_Work request_
The answer must be an exact copy of the entries below, with no images in it.

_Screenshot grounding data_
*** Begin section ***

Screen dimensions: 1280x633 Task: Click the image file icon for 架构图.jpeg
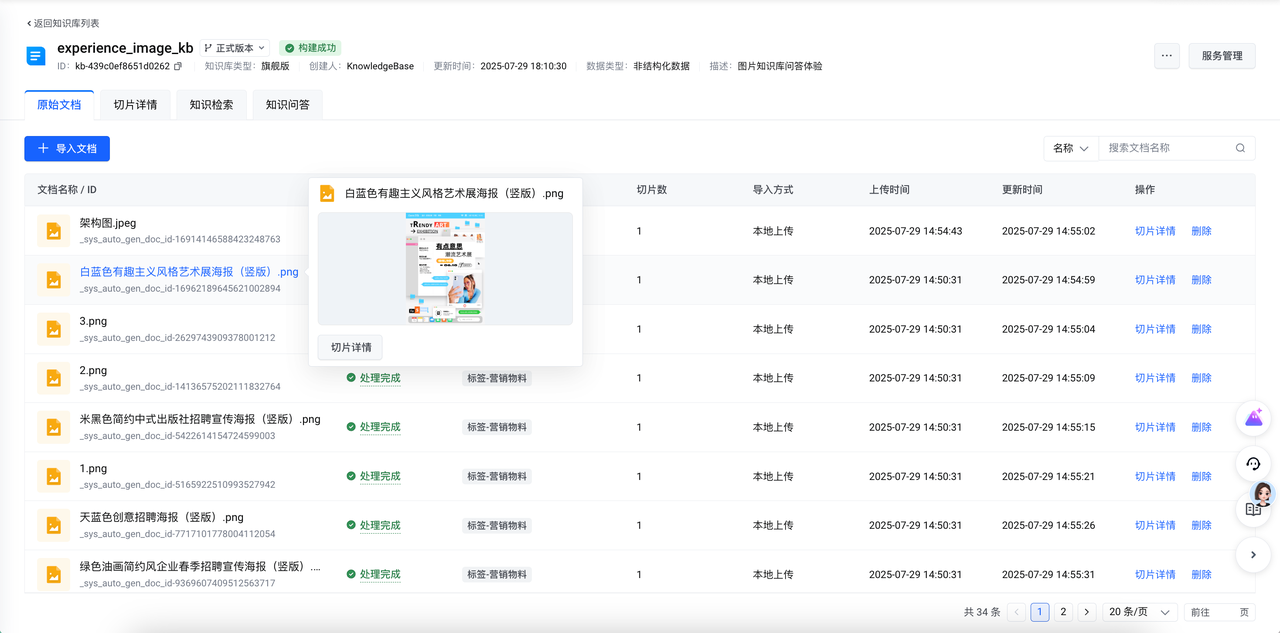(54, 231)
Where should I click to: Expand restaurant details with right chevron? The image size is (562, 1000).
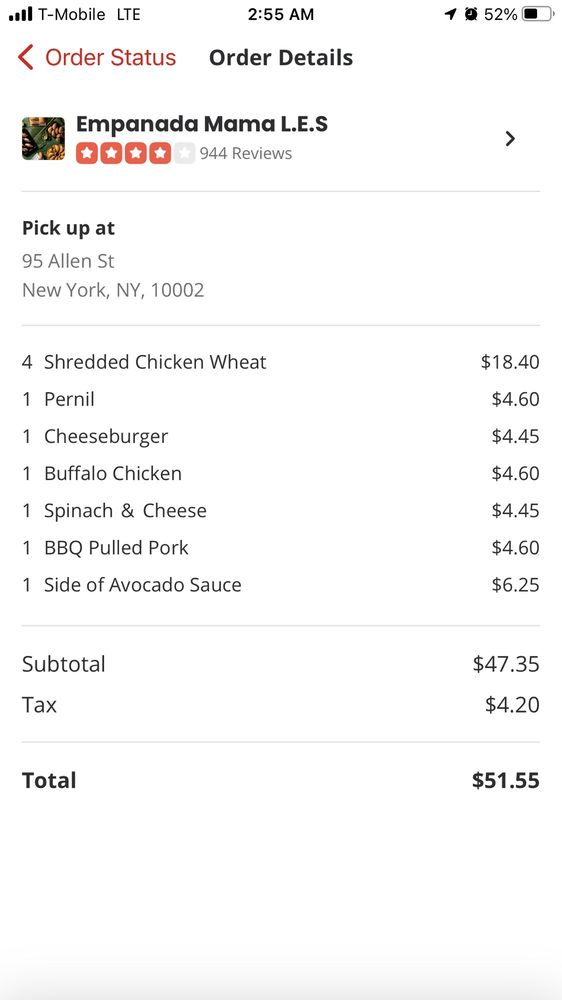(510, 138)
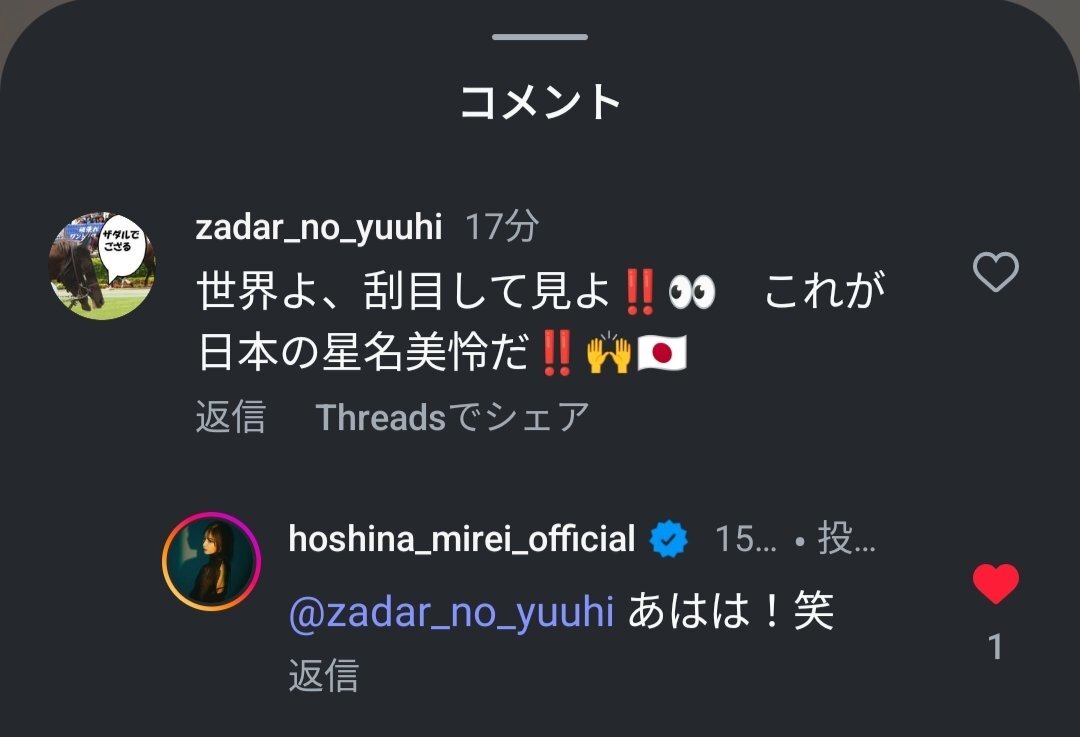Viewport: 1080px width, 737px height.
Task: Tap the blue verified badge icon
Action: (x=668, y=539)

*** End section ***

_Output for this exercise_
Screen dimensions: 1280x633 Task: Click the image file icon for 架构图.jpeg
(54, 231)
Where should I click to: Expand restaurant details with right chevron? The image size is (562, 1000).
(510, 138)
Viewport: 1080px width, 737px height.
Task: Tap the blue verified badge icon
Action: (x=668, y=539)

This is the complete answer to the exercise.